(Your instructions) Where does "plus" appear in the data? Return each line that holds it.
• • • •
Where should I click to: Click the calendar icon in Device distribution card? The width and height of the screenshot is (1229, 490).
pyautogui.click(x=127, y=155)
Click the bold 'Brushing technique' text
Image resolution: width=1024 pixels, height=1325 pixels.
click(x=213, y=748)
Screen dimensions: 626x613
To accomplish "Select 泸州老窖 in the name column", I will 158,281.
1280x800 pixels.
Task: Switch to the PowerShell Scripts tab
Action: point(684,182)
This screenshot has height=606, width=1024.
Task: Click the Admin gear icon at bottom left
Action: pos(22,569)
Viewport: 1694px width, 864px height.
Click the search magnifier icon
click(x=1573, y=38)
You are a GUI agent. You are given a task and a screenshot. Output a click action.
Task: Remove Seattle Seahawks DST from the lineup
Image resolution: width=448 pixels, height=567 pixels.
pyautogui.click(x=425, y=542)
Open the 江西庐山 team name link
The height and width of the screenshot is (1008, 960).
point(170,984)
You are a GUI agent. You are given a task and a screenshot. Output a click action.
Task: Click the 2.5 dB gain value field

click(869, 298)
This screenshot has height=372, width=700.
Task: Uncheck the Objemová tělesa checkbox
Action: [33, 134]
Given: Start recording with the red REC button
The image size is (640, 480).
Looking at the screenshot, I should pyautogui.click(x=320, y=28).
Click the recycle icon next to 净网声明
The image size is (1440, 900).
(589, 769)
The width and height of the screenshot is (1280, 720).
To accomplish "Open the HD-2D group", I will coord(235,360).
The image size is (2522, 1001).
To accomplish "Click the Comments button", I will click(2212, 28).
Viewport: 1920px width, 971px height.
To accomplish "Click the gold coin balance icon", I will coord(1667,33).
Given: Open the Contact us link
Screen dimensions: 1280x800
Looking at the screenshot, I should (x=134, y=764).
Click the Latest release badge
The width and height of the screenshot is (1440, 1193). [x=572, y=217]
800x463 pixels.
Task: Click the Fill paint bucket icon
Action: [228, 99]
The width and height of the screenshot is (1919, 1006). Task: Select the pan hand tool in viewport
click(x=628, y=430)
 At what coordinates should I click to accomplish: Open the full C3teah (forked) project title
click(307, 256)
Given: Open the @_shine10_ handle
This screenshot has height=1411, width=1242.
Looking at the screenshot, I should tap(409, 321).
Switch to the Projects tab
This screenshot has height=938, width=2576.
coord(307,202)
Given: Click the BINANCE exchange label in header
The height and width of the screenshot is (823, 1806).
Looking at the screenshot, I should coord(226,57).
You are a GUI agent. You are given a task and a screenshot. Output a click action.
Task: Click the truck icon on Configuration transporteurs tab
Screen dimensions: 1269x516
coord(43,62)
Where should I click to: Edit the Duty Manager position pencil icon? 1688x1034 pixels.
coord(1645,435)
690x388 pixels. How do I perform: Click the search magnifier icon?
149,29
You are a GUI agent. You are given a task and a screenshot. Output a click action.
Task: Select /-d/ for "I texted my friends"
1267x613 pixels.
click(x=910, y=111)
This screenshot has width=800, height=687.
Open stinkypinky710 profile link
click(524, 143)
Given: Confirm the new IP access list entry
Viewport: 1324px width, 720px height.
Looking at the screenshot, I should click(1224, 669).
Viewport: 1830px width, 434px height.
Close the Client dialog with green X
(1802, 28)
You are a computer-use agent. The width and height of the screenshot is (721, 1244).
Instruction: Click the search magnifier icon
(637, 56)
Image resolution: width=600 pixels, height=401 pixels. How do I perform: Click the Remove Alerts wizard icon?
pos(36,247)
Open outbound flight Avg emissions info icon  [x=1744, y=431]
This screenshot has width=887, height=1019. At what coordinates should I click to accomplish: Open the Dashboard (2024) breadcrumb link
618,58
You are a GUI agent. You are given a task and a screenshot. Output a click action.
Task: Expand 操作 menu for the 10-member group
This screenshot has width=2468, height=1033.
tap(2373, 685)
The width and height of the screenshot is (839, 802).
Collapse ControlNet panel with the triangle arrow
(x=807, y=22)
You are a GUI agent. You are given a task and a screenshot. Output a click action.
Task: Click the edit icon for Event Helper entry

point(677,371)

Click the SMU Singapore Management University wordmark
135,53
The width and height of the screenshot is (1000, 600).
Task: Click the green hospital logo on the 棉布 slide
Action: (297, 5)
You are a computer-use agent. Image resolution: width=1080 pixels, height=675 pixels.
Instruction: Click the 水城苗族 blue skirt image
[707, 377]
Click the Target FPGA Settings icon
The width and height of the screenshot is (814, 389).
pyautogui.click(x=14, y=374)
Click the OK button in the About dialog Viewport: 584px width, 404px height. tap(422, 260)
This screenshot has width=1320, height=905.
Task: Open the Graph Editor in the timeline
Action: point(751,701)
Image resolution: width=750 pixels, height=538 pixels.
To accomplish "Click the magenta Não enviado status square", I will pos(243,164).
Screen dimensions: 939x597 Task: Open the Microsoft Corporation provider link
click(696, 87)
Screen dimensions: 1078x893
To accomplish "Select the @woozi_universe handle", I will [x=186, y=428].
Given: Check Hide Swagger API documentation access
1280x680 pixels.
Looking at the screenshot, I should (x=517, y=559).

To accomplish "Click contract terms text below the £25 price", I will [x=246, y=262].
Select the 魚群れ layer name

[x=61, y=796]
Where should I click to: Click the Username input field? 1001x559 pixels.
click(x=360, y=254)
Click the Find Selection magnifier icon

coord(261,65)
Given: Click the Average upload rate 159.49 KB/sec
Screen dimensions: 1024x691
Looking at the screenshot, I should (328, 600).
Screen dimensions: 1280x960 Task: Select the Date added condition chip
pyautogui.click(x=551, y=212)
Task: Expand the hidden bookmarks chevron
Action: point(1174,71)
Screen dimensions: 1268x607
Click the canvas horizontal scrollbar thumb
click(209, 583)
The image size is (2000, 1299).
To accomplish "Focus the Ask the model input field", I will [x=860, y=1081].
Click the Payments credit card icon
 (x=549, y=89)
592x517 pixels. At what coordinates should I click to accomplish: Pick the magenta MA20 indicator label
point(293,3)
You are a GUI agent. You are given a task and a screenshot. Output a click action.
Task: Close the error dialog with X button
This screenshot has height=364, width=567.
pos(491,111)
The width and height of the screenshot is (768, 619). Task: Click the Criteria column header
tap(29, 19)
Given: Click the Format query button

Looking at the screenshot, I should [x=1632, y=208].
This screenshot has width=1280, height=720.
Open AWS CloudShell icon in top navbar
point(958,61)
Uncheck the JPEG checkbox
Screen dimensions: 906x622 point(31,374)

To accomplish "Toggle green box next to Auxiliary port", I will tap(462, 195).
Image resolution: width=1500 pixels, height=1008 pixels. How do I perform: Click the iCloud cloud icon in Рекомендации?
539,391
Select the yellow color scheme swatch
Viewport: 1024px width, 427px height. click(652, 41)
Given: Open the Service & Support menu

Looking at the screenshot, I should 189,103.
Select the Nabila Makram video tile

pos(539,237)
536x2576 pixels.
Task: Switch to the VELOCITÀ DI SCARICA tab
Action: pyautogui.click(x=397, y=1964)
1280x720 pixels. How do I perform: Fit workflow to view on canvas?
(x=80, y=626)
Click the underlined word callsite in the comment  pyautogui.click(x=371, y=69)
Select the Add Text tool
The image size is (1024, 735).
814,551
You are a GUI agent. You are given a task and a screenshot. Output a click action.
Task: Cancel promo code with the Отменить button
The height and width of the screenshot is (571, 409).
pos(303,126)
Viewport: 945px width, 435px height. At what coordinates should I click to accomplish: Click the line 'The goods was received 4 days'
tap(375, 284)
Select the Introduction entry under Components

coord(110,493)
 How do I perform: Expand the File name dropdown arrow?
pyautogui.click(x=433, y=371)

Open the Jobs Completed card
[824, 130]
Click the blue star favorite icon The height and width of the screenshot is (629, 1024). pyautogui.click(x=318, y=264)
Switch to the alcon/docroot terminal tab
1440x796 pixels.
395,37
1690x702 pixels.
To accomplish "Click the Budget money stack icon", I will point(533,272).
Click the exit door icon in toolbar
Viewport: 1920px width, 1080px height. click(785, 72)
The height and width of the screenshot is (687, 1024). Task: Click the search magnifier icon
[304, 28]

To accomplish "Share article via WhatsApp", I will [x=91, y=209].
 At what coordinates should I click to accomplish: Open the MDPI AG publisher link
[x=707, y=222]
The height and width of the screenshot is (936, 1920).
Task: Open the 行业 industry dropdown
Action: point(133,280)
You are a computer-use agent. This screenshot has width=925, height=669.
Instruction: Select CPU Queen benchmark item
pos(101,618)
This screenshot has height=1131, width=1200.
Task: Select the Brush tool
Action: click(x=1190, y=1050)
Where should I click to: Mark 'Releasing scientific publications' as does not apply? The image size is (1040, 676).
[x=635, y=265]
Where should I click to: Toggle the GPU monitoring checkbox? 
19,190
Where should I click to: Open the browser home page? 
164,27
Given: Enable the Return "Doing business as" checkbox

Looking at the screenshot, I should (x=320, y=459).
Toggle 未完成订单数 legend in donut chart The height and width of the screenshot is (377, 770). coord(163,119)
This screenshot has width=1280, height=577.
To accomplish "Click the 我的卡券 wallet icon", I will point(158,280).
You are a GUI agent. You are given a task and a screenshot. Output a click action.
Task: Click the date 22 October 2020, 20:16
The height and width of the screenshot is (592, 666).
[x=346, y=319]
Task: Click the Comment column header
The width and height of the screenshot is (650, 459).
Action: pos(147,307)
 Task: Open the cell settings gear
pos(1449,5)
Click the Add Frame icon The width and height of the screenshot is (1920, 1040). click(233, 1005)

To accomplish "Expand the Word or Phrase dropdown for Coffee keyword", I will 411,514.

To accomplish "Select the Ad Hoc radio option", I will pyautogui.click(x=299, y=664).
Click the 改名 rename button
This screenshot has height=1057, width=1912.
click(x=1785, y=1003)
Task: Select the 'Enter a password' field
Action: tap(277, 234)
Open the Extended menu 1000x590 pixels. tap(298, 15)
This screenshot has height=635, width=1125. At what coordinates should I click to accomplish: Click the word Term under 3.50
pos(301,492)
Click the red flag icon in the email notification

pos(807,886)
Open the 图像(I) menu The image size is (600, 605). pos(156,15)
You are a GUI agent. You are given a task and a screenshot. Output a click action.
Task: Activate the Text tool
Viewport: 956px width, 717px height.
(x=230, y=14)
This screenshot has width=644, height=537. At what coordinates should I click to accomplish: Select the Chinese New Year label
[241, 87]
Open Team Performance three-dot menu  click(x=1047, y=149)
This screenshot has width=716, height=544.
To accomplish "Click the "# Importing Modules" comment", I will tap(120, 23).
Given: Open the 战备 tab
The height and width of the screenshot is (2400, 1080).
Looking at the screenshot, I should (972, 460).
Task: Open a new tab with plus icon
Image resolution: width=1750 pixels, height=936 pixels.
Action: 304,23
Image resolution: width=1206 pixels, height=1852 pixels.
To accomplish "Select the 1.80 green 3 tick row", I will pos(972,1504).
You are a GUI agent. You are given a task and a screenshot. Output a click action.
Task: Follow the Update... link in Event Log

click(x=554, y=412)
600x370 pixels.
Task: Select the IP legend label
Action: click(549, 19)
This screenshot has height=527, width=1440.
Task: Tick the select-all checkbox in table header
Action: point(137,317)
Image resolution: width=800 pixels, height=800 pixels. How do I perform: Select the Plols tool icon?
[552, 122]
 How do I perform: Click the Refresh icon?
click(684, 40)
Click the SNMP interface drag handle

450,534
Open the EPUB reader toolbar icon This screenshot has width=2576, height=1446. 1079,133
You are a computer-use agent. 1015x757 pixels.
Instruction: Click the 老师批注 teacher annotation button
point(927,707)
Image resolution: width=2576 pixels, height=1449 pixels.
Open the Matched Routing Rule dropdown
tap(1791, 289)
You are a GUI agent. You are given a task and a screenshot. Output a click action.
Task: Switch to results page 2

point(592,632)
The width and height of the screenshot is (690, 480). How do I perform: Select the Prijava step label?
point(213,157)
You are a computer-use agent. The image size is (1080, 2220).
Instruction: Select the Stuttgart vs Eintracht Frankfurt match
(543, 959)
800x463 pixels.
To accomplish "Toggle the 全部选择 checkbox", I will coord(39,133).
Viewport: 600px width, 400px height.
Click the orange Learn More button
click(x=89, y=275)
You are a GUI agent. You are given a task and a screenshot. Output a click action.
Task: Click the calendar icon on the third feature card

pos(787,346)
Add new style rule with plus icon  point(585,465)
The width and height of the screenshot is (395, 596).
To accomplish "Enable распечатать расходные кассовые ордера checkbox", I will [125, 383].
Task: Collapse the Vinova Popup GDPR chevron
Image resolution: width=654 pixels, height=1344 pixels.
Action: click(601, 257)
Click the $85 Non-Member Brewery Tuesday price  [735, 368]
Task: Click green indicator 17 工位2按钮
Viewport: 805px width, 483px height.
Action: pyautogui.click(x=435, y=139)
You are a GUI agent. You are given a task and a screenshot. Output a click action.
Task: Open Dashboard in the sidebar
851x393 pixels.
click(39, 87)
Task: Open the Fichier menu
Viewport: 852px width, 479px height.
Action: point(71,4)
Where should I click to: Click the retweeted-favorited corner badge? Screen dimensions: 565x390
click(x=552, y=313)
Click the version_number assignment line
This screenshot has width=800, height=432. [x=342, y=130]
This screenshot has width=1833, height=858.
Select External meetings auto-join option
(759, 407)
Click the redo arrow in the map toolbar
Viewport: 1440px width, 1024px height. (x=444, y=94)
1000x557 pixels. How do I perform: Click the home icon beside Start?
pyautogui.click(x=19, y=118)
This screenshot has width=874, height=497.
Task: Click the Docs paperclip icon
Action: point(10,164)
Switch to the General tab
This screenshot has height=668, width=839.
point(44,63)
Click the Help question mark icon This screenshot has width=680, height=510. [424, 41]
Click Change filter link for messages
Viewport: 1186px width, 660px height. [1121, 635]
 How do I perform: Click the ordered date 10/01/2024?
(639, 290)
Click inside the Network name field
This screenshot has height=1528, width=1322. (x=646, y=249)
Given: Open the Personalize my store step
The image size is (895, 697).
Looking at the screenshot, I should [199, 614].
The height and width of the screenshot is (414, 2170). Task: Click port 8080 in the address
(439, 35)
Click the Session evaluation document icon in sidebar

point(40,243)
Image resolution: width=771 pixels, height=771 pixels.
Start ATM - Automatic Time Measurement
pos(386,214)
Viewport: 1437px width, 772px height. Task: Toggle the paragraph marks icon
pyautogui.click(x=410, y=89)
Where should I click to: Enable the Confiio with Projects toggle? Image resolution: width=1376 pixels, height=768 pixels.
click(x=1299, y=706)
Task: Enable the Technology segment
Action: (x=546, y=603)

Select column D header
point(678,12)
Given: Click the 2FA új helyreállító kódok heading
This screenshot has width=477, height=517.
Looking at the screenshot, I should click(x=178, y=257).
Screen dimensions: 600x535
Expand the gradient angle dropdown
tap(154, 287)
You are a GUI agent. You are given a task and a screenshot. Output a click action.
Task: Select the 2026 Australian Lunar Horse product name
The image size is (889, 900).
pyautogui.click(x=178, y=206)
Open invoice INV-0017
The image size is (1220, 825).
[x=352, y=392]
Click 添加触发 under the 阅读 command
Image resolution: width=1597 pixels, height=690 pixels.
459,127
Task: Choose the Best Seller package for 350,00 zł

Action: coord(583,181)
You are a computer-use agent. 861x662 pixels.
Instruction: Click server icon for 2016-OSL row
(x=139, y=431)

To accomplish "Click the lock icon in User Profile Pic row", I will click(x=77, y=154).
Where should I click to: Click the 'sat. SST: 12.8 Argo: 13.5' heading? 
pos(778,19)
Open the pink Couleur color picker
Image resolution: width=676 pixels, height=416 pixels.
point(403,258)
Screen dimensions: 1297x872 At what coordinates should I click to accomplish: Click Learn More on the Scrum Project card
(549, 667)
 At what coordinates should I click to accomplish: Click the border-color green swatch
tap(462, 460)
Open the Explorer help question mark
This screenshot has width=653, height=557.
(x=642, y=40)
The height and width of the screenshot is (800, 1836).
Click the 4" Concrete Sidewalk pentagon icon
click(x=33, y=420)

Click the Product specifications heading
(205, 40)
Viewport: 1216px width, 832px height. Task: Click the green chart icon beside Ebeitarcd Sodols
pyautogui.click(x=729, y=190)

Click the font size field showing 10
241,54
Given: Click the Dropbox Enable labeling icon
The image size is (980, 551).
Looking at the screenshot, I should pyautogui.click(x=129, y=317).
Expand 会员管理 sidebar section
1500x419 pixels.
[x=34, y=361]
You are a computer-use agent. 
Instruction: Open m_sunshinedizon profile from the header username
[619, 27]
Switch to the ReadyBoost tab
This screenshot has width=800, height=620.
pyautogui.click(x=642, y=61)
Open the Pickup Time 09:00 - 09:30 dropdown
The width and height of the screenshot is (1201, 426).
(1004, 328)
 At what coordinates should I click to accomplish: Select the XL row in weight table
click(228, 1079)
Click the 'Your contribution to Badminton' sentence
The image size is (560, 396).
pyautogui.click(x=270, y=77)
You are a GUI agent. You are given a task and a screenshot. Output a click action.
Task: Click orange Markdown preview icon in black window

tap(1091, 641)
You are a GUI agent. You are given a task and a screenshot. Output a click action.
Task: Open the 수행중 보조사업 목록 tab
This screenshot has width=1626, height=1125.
• • • •
(Result of this task)
Task: Open a new tab with plus icon
Add new style rule with plus icon  point(585,465)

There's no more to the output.